>> BEGIN

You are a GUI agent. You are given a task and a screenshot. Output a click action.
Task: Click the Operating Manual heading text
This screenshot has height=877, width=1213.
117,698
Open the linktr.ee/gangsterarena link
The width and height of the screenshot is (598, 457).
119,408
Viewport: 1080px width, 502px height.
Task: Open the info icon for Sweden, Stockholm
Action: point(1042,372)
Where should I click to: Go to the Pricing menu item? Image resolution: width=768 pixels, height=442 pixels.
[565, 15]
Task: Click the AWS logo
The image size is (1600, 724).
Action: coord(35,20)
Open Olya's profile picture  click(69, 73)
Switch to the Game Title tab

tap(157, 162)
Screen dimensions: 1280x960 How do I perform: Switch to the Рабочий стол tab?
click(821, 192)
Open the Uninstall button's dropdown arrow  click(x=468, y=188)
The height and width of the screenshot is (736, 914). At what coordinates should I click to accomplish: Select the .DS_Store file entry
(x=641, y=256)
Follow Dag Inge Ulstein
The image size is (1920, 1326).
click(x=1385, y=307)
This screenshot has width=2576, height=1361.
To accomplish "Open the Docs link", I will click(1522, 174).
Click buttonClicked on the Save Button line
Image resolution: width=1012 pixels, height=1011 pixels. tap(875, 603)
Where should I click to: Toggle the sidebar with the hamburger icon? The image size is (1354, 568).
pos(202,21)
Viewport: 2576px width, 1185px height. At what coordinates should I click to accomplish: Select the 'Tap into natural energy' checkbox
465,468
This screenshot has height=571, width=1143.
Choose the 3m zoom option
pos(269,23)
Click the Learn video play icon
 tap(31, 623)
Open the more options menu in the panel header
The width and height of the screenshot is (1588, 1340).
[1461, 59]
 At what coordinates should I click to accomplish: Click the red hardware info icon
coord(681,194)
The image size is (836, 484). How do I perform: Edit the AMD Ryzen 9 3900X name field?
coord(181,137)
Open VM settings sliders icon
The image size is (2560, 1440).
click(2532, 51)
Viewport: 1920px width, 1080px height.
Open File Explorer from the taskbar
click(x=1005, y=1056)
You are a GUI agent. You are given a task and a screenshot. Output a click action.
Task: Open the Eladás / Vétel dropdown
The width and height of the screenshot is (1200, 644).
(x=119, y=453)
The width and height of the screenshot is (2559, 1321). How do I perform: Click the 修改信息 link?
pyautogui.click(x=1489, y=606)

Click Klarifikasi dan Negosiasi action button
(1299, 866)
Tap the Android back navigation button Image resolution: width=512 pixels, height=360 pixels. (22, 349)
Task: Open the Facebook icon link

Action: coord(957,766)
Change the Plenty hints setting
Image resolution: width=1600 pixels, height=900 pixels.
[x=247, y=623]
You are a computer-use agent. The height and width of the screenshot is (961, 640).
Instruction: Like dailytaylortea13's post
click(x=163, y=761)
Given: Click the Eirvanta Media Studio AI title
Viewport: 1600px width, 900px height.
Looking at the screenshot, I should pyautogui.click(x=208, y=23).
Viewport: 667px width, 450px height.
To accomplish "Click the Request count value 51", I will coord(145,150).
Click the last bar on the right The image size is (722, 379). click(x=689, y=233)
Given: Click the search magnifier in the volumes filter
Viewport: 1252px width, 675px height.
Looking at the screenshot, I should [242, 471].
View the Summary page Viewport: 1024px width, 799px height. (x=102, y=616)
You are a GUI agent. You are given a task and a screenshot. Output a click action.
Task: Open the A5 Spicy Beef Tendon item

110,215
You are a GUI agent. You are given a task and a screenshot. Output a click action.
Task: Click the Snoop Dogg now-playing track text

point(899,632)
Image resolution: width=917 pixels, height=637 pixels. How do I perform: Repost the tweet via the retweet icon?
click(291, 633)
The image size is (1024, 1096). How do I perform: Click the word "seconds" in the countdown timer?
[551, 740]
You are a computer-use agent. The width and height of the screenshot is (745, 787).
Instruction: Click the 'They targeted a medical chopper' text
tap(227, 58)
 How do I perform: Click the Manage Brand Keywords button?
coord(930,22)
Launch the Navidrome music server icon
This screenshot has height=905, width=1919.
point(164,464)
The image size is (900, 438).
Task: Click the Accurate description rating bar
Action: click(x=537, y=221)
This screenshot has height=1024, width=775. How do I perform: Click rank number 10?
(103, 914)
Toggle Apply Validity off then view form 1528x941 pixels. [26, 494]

>> END

DESCRIPTION OF THE TASK
Number every line of the entries above in order, skipping any blank lines.

CORRECT ANSWER
1. You are a GUI agent. You are given a task and a screenshot. Output a click action.
2. Task: Click the Operating Manual heading text
3. This screenshot has height=877, width=1213.
4. 117,698
5. Open the linktr.ee/gangsterarena link
6. The width and height of the screenshot is (598, 457).
7. 119,408
8. Viewport: 1080px width, 502px height.
9. Task: Open the info icon for Sweden, Stockholm
10. Action: point(1042,372)
11. Where should I click to: Go to the Pricing menu item? Image resolution: width=768 pixels, height=442 pixels.
12. [565, 15]
13. Task: Click the AWS logo
14. The image size is (1600, 724).
15. Action: coord(35,20)
16. Open Olya's profile picture  click(69, 73)
17. Switch to the Game Title tab
18. tap(157, 162)
19. Screen dimensions: 1280x960 How do I perform: Switch to the Рабочий стол tab?
20. click(821, 192)
21. Open the Uninstall button's dropdown arrow  click(x=468, y=188)
22. The height and width of the screenshot is (736, 914). At what coordinates should I click to accomplish: Select the .DS_Store file entry
23. (x=641, y=256)
24. Follow Dag Inge Ulstein
25. The image size is (1920, 1326).
26. click(x=1385, y=307)
27. This screenshot has width=2576, height=1361.
28. To accomplish "Open the Docs link", I will click(1522, 174).
29. Click buttonClicked on the Save Button line
30. Image resolution: width=1012 pixels, height=1011 pixels. tap(875, 603)
31. Where should I click to: Toggle the sidebar with the hamburger icon? The image size is (1354, 568).
32. pos(202,21)
33. Viewport: 2576px width, 1185px height. At what coordinates should I click to accomplish: Select the 'Tap into natural energy' checkbox
34. 465,468
35. This screenshot has height=571, width=1143.
36. Choose the 3m zoom option
37. pos(269,23)
38. Click the Learn video play icon
39.  tap(31, 623)
40. Open the more options menu in the panel header
41. The width and height of the screenshot is (1588, 1340).
42. [1461, 59]
43.  At what coordinates should I click to accomplish: Click the red hardware info icon
44. coord(681,194)
45. The image size is (836, 484). How do I perform: Edit the AMD Ryzen 9 3900X name field?
46. coord(181,137)
47. Open VM settings sliders icon
48. The image size is (2560, 1440).
49. click(2532, 51)
50. Viewport: 1920px width, 1080px height.
51. Open File Explorer from the taskbar
52. click(x=1005, y=1056)
53. You are a GUI agent. You are given a task and a screenshot. Output a click action.
54. Task: Open the Eladás / Vétel dropdown
55. The width and height of the screenshot is (1200, 644).
56. (x=119, y=453)
57. The width and height of the screenshot is (2559, 1321). How do I perform: Click the 修改信息 link?
58. pyautogui.click(x=1489, y=606)
59. Click Klarifikasi dan Negosiasi action button
60. (1299, 866)
61. Tap the Android back navigation button Image resolution: width=512 pixels, height=360 pixels. (22, 349)
62. Task: Open the Facebook icon link
63. Action: coord(957,766)
64. Change the Plenty hints setting
65. Image resolution: width=1600 pixels, height=900 pixels.
66. [x=247, y=623]
67. You are a computer-use agent. The height and width of the screenshot is (961, 640).
68. Instruction: Like dailytaylortea13's post
69. click(x=163, y=761)
70. Given: Click the Eirvanta Media Studio AI title
71. Viewport: 1600px width, 900px height.
72. Looking at the screenshot, I should pyautogui.click(x=208, y=23).
73. Viewport: 667px width, 450px height.
74. To accomplish "Click the Request count value 51", I will coord(145,150).
75. Click the last bar on the right The image size is (722, 379). click(x=689, y=233)
76. Given: Click the search magnifier in the volumes filter
77. Viewport: 1252px width, 675px height.
78. Looking at the screenshot, I should [242, 471].
79. View the Summary page Viewport: 1024px width, 799px height. (x=102, y=616)
80. You are a GUI agent. You are given a task and a screenshot. Output a click action.
81. Task: Open the A5 Spicy Beef Tendon item
82. 110,215
83. You are a GUI agent. You are given a task and a screenshot. Output a click action.
84. Task: Click the Snoop Dogg now-playing track text
85. point(899,632)
86. Image resolution: width=917 pixels, height=637 pixels. How do I perform: Repost the tweet via the retweet icon?
87. click(291, 633)
88. The image size is (1024, 1096). How do I perform: Click the word "seconds" in the countdown timer?
89. [551, 740]
90. You are a computer-use agent. The width and height of the screenshot is (745, 787).
91. Instruction: Click the 'They targeted a medical chopper' text
92. tap(227, 58)
93.  How do I perform: Click the Manage Brand Keywords button?
94. coord(930,22)
95. Launch the Navidrome music server icon
96. This screenshot has height=905, width=1919.
97. point(164,464)
98. The image size is (900, 438).
99. Task: Click the Accurate description rating bar
100. Action: click(x=537, y=221)
101. This screenshot has height=1024, width=775. How do I perform: Click rank number 10?
102. (103, 914)
103. Toggle Apply Validity off then view form 1528x941 pixels. [26, 494]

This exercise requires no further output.